+++ LISTING
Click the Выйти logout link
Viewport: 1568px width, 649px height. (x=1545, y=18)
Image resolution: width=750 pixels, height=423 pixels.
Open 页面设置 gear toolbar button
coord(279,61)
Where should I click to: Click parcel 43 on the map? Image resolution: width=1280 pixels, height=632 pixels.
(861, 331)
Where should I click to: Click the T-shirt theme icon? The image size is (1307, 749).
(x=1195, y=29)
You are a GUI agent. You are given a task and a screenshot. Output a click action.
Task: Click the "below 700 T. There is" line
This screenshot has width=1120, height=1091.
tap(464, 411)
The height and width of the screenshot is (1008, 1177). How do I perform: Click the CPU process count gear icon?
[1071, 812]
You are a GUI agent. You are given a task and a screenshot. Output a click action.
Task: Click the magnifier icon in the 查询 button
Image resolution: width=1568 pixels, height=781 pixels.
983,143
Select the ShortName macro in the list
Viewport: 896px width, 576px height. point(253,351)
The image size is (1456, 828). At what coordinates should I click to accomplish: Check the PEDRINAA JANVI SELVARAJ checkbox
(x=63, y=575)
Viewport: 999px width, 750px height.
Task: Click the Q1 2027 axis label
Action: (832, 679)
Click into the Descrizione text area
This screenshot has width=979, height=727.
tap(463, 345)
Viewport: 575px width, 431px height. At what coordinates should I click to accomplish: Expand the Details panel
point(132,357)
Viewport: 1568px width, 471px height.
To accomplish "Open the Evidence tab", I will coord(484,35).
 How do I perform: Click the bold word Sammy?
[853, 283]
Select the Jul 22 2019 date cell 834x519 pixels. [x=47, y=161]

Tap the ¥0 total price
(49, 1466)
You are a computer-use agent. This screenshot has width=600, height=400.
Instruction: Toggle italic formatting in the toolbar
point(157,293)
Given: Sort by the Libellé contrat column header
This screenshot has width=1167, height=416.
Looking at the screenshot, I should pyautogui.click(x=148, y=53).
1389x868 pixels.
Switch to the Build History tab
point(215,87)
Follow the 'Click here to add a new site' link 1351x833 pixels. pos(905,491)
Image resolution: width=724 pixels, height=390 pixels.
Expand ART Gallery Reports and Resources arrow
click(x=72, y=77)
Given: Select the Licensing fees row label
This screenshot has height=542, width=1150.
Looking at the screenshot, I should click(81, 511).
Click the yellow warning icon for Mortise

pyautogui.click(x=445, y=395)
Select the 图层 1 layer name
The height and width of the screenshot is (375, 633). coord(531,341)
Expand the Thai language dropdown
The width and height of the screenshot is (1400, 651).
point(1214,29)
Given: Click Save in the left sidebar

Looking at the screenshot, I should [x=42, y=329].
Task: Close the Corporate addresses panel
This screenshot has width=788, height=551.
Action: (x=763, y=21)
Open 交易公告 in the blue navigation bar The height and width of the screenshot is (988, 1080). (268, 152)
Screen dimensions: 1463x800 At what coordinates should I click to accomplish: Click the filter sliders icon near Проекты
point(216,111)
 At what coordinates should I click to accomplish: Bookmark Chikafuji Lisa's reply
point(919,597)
++++++
Revise the lines above so that "Details panel" reads "Settings panel", and leave everything else unchanged.

Click the Выйти logout link
Viewport: 1568px width, 649px height. (x=1545, y=18)
Image resolution: width=750 pixels, height=423 pixels.
Open 页面设置 gear toolbar button
coord(279,61)
Where should I click to: Click parcel 43 on the map? Image resolution: width=1280 pixels, height=632 pixels.
(861, 331)
Where should I click to: Click the T-shirt theme icon? The image size is (1307, 749).
(x=1195, y=29)
You are a GUI agent. You are given a task and a screenshot. Output a click action.
Task: Click the "below 700 T. There is" line
This screenshot has width=1120, height=1091.
tap(464, 411)
The height and width of the screenshot is (1008, 1177). How do I perform: Click the CPU process count gear icon?
[1071, 812]
You are a GUI agent. You are given a task and a screenshot. Output a click action.
Task: Click the magnifier icon in the 查询 button
Image resolution: width=1568 pixels, height=781 pixels.
983,143
Select the ShortName macro in the list
Viewport: 896px width, 576px height. point(253,351)
The image size is (1456, 828). At what coordinates should I click to accomplish: Check the PEDRINAA JANVI SELVARAJ checkbox
(x=63, y=575)
Viewport: 999px width, 750px height.
Task: Click the Q1 2027 axis label
Action: (832, 679)
Click into the Descrizione text area
This screenshot has width=979, height=727.
tap(463, 345)
Viewport: 575px width, 431px height. At what coordinates should I click to accomplish: Expand the Settings panel
point(132,357)
Viewport: 1568px width, 471px height.
To accomplish "Open the Evidence tab", I will coord(484,35).
 How do I perform: Click the bold word Sammy?
[853, 283]
Select the Jul 22 2019 date cell 834x519 pixels. [x=47, y=161]

Tap the ¥0 total price
(49, 1466)
You are a computer-use agent. This screenshot has width=600, height=400.
Instruction: Toggle italic formatting in the toolbar
point(157,293)
Given: Sort by the Libellé contrat column header
This screenshot has width=1167, height=416.
Looking at the screenshot, I should pyautogui.click(x=148, y=53).
1389x868 pixels.
Switch to the Build History tab
point(215,87)
Follow the 'Click here to add a new site' link 1351x833 pixels. pos(905,491)
Image resolution: width=724 pixels, height=390 pixels.
Expand ART Gallery Reports and Resources arrow
click(x=72, y=77)
Given: Select the Licensing fees row label
This screenshot has height=542, width=1150.
Looking at the screenshot, I should click(81, 511).
Click the yellow warning icon for Mortise

pyautogui.click(x=445, y=395)
Select the 图层 1 layer name
The height and width of the screenshot is (375, 633). coord(531,341)
Expand the Thai language dropdown
The width and height of the screenshot is (1400, 651).
point(1214,29)
Given: Click Save in the left sidebar

Looking at the screenshot, I should [x=42, y=329].
Task: Close the Corporate addresses panel
This screenshot has width=788, height=551.
Action: (x=763, y=21)
Open 交易公告 in the blue navigation bar The height and width of the screenshot is (988, 1080). (268, 152)
Screen dimensions: 1463x800 At what coordinates should I click to accomplish: Click the filter sliders icon near Проекты
point(216,111)
 At what coordinates should I click to accomplish: Bookmark Chikafuji Lisa's reply
point(919,597)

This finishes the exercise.